**REQUIRED WORK:** Locate all lines in the data below that hold "computer" and show them.

**EXTRACTED INFORMATION:**
++++

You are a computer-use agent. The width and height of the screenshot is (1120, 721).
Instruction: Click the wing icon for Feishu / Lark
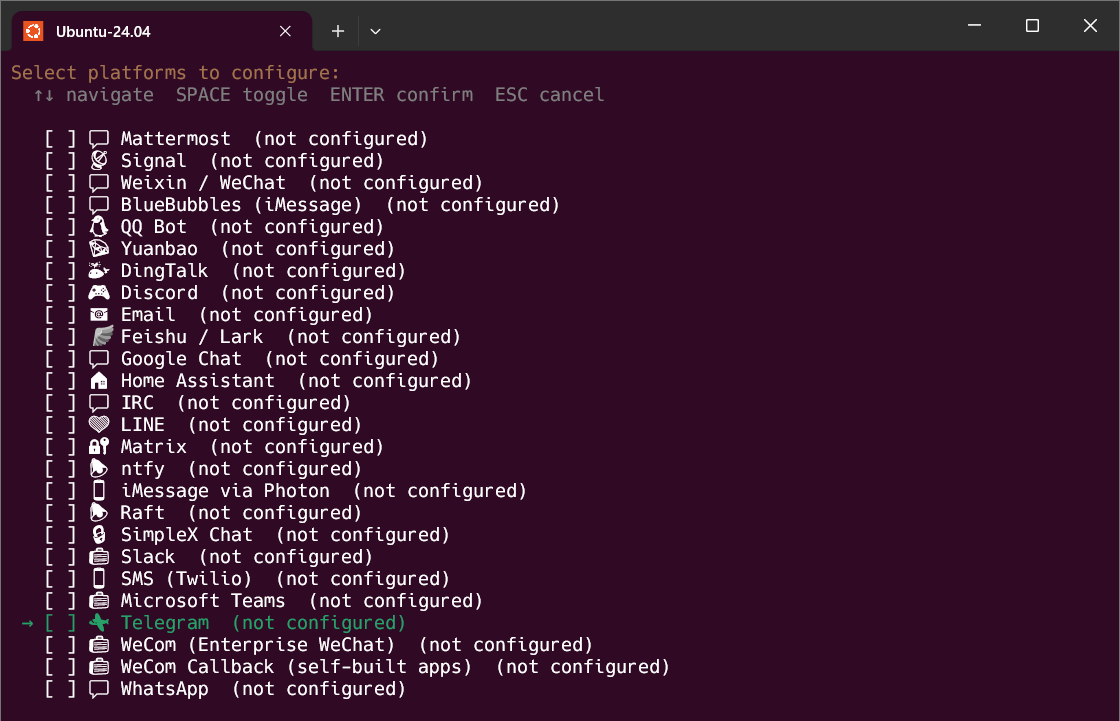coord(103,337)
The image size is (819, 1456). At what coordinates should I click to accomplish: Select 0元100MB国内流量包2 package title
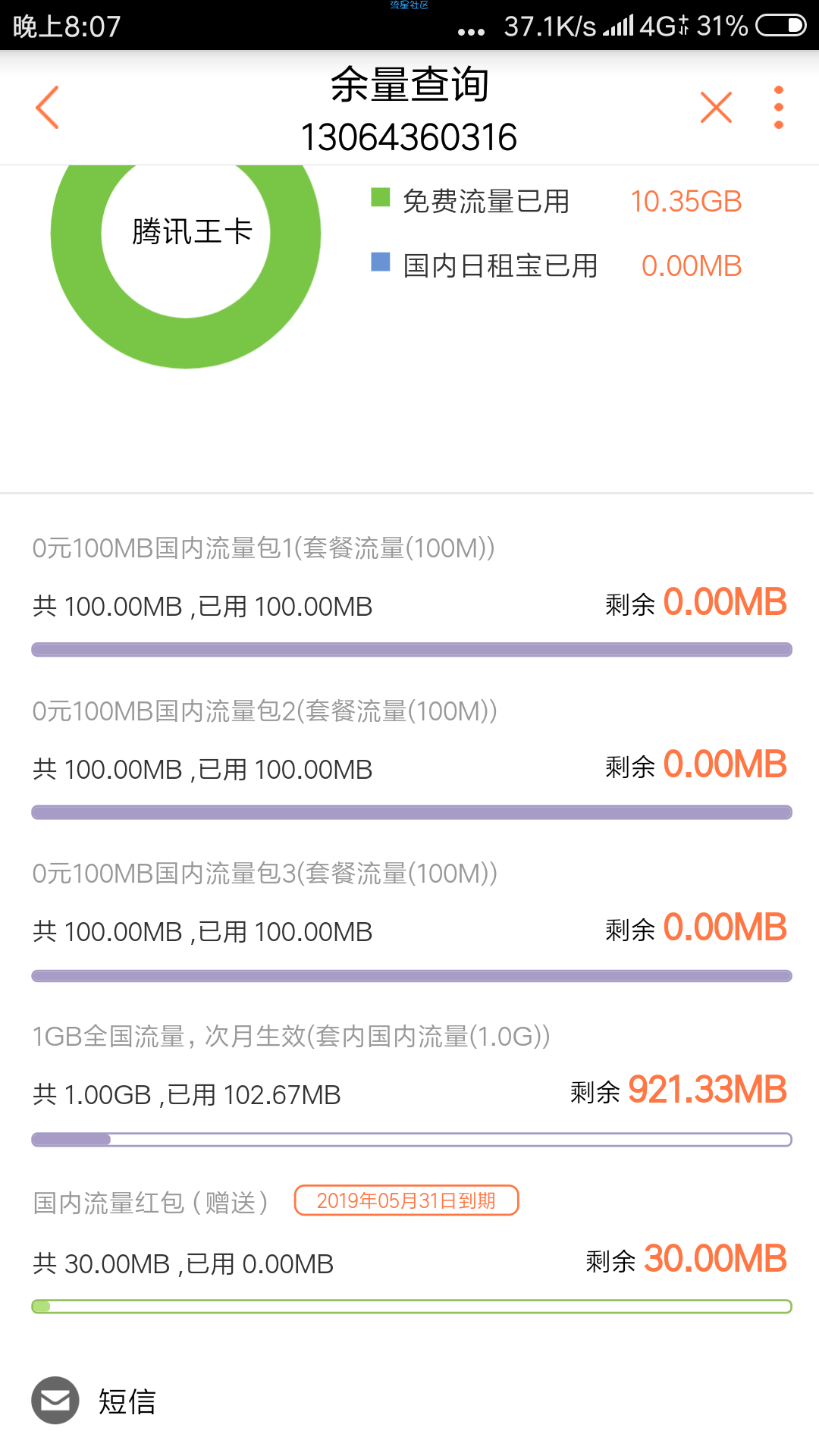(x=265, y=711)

++++

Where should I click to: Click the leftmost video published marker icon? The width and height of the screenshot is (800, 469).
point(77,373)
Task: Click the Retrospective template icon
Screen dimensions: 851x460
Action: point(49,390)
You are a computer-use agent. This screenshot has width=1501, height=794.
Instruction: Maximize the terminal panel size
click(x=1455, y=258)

++++

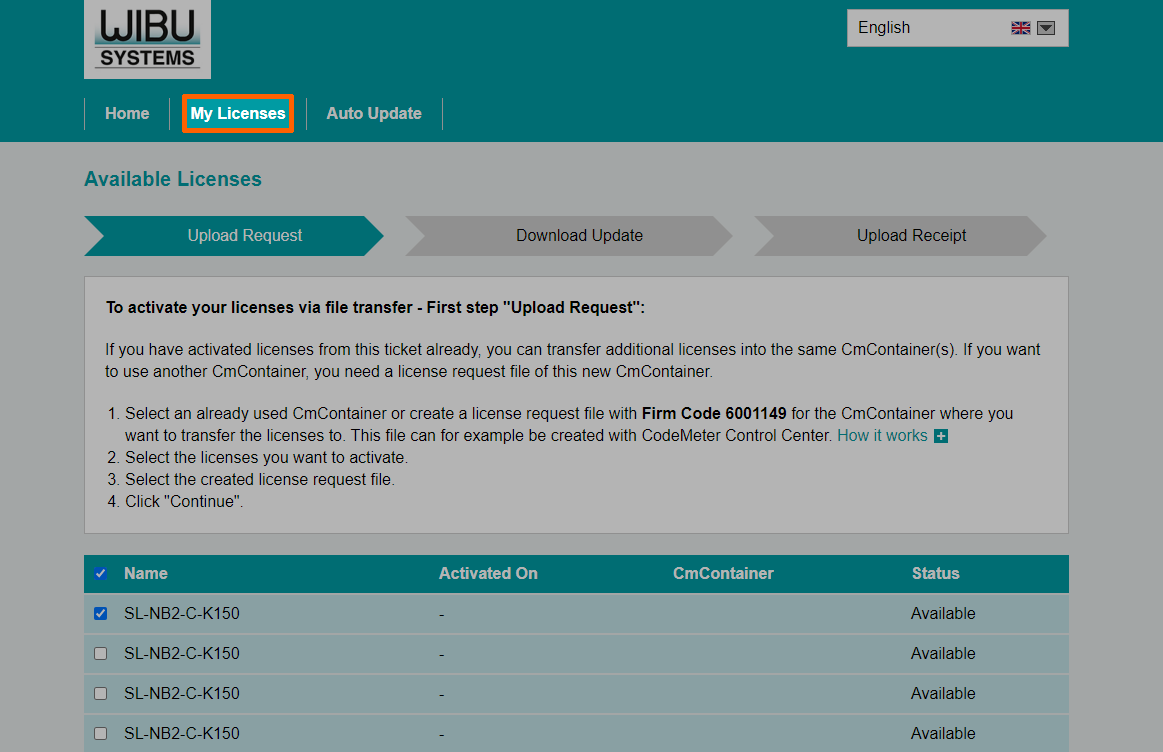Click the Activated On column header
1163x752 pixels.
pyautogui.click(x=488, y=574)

++++

**TASK SOLUTION:**
You are a computer-use agent. The width and height of the screenshot is (1120, 721).
You are a computer-use agent. This screenshot has width=1501, height=794.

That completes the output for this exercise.